> _Selected text_
# Single phase 480v



## WronGun (Oct 18, 2013)

We have been relocating and adding equipment in a large manufacturing plant. 

Needless, to say I’m in a complete different world than I’m used to, not much industrial experience. 

So we are adding some new equipment that is spec’d out for single phase 440/460 @40A. 

Is this simply a DP circuit coming from a 3ph. Panel ?

We have a 3-phase 480v panel close by. 


Another question 

Swapping out locations for 480V/200A spot welders for 480V/60A Water jet machines. 

Locations are already piped with 2” Emt and 3/0 copper capable of 225A. I would assume it would be ok to use this much larger wiring for 60A machinery (convert the wire to #6awg in cans using Polaris taps). Never oversized anything to this extent. 



Sent from my iPhone using Tapatalk


----------



## Cow (Jan 16, 2008)

Yes, it is as simple as using a 2 pole breaker in a 3 phase panel to get single phase.

For your second question, what are those 3/0's connected to at the source? A 200A breaker? That could be tough to install 60A breakers in the panel if you don't have the right bus stabs to accept several smaller framed 60A breakers available.

Insulated taps can certainly be used to reduce to #6's at the load, but you need to properly protect those #6's with a suitable OCPD upstream.

One option may be to use those 3/0's to feed a panelboard close to the load and then install some 60 amp breakers in it to feed several machines.


----------



## WronGun (Oct 18, 2013)

> _Data extract_

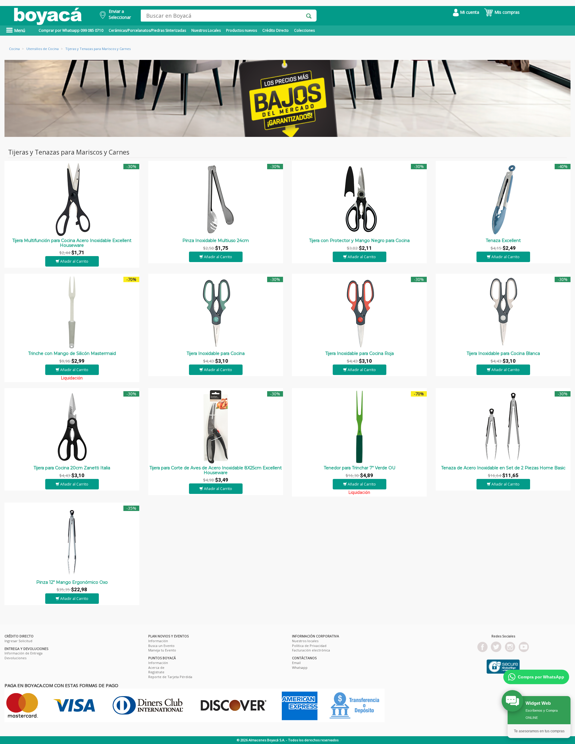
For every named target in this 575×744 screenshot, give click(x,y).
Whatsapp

> _To-do list_
1 - From the forum thread on single-phase 480V, extract the passage from "We have a 3-phase" up to and including "to this extent.".
2 - In the forum thread on single-phase 480V, what kind of breaker does the reply say to use in a 3-phase panel to get single phase?

> _Solution set_
1 -
We have a 3-phase 480v panel close by. 


Another question 

Swapping out locations for 480V/200A spot welders for 480V/60A Water jet machines. 

Locations are already piped with 2” Emt and 3/0 copper capable of 225A. I would assume it would be ok to use this much larger wiring for 60A machinery (convert the wire to #6awg in cans using Polaris taps). Never oversized anything to this extent.

2 - A 2-pole breaker.